En effet, après quelques pas dans la caricature du futur qu’est l’utopie Boursorama, chacun des clips se termine sur une scène-clé, où le personnage principal nous annonce de façon complice :”mais bon, on est bien d’accord, hein, tout ça n’existe pas encore”, tout en activant le levier d’une curieuse machine à remonter le temps, de la position “futur” à la position “présent.” A cet instant – comme au douzième coup de minuit dans l’histoire de Cendrillon – le robot humanoïde multifonction se transforme en barbecue Weber, le minirobot de compagnie volant en chien, et le robot-aspirateur du parc en employé municipal, tandis que les villes vertigineuses et scintillantes sont remplacées par des bâtiments aux classiques façades en pierre, bien ancrés au sol. Comme ces bâtiments, ce barbecue et ce chien, nous disent les jeunes actifs, “ma banque, elle, elle existe déjà.”

Screenshot 2016-02-11 11.56.13Screenshot 2016-02-11 11.56.26 Screenshot 2016-02-11 11.58.17 Screenshot 2016-02-11 11.58.30Captures d’écran campagne Boursorama Banque, “la banque du futur existe déjà”

S’il on ne peut s’étonner de voir une publicité bancaire recourir au puissant ressort narratif du “futur, maintenant”, on peut en revanche s’agacer, comme le fait PopUp Urbain à propos du récent projet de Kohn Pedersen Fox pour la baie de Tokyo, que les architectes d’aujourd’hui recyclent encore l’imaginaire futuriste des années 1960, lorsqu’il s’agit de proposer des projections du futur.

En effet, à l’instar de la banque, “l’architecture du futur existe déjà”. Comme le révèlent de façon très efficace les clips Boursorama, les projections de la ville de demain et les réalisations de l’architecture contemporaine globalisée s’inscrivent dans une seul et même imaginaire du futur, qui peine à se renouveler depuis les années 1960. Et ce avant tout sur un plan politique et social: malgré l’entrée en force du développement durable et du souci écologique, le mode de vie de jeunes actifs affluents – tels que les personnages de la publicité Boursorama – constitue aujourd’hui encore un prisme dominant pour imaginer “la ville du futur”.

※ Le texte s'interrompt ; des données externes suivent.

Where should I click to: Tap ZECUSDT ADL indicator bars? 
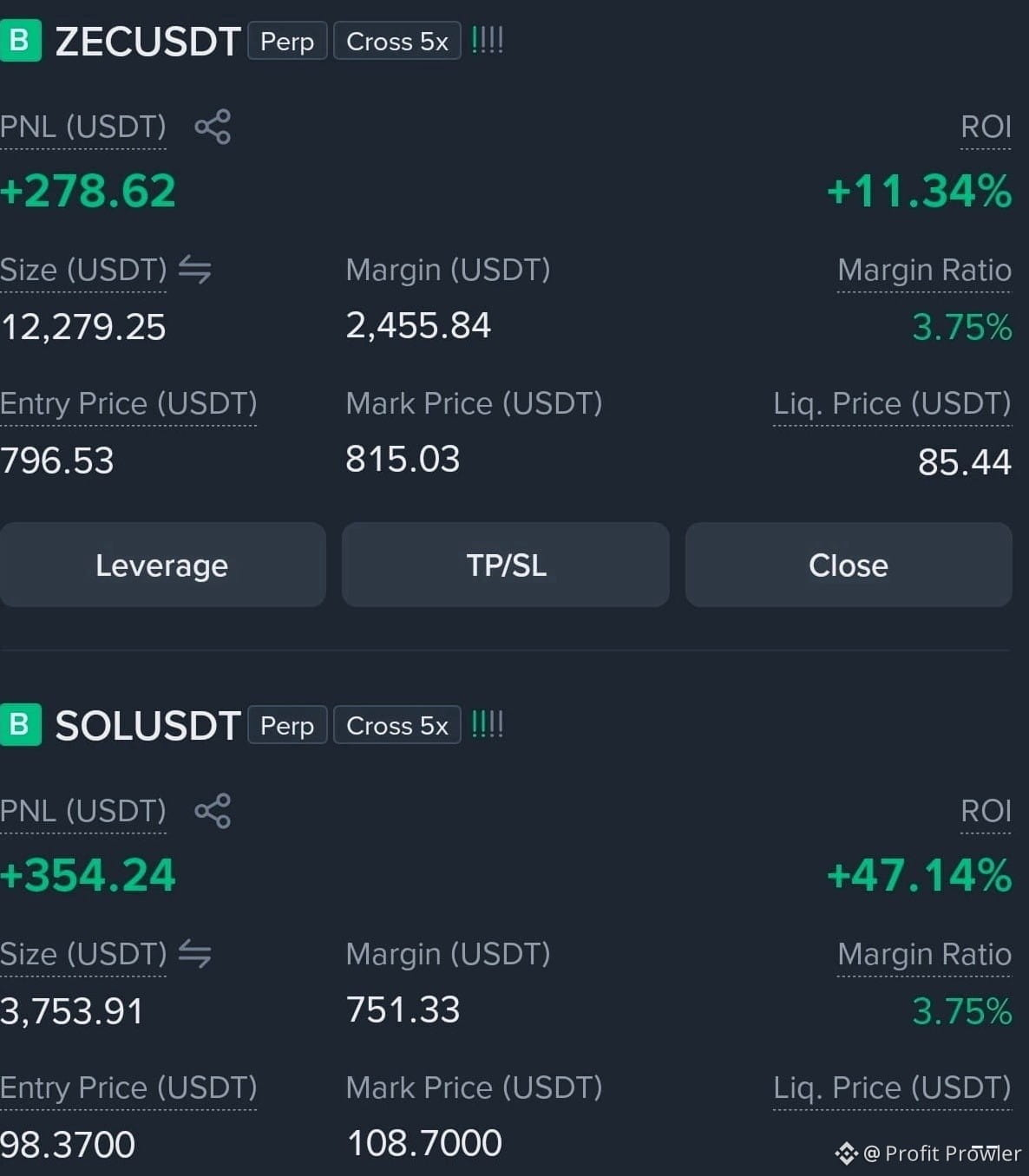pos(488,41)
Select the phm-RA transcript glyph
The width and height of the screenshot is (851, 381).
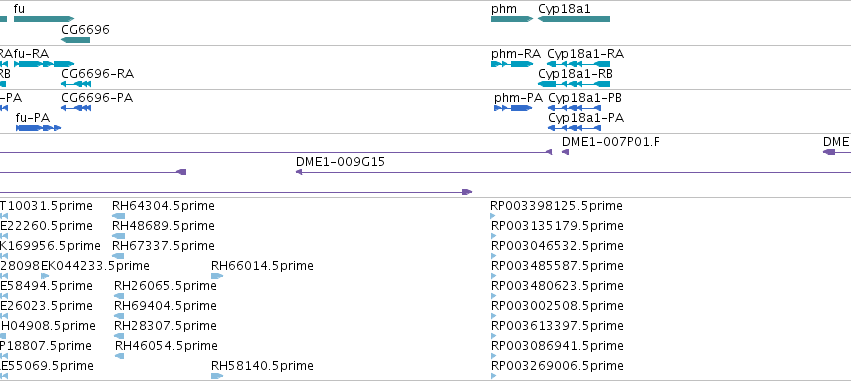(512, 64)
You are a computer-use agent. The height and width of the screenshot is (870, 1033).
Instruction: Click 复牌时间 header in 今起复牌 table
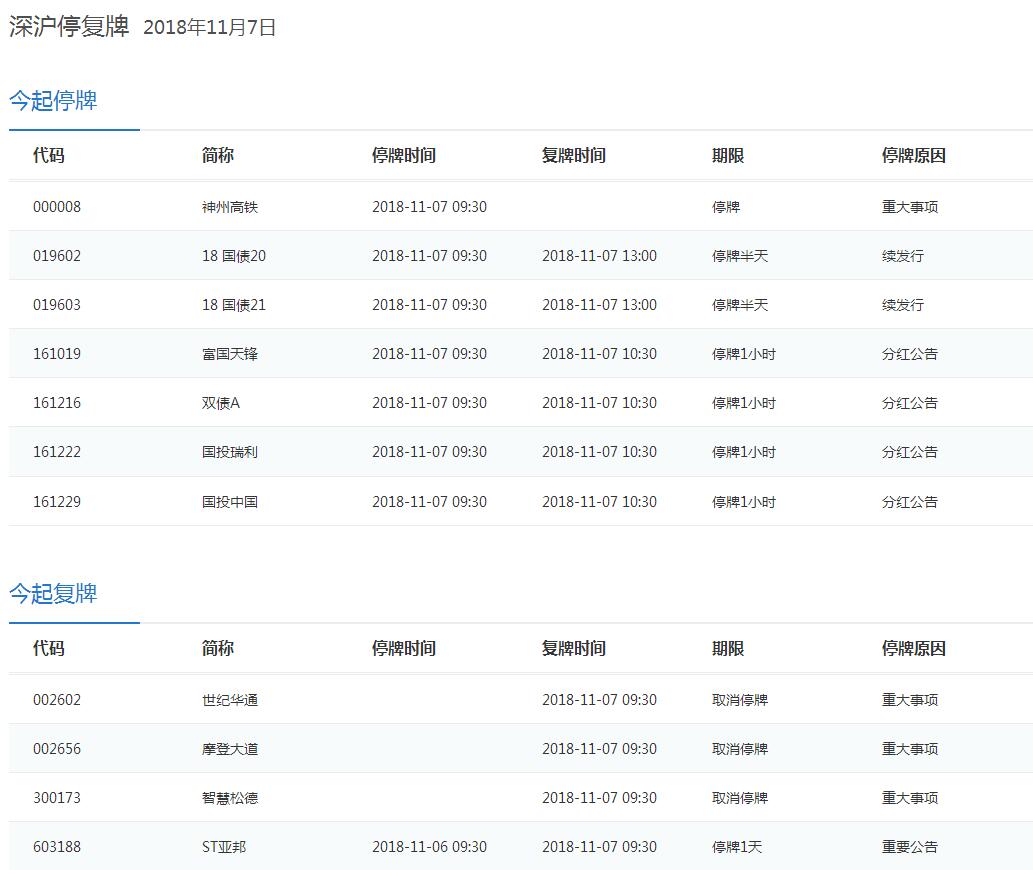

Sous l’influence des maitres d’ouvrage, dont les commandes font vivre les architectes, l’imaginaire du futur a ainsi une tendance persistante à privilégier les visions caricaturales basées sur l’anticipation de progrès technologiques, que cinquante années de recul devraient pourtant permettre de relativiser – des visions qui, contrairement aux années 1960, n’ont pas l’excuse de la pleine croissance économique… A l’heure des “grandes transitions”, comment réinventer la prospective urbaine pour sortir de l’utopie Boursorama?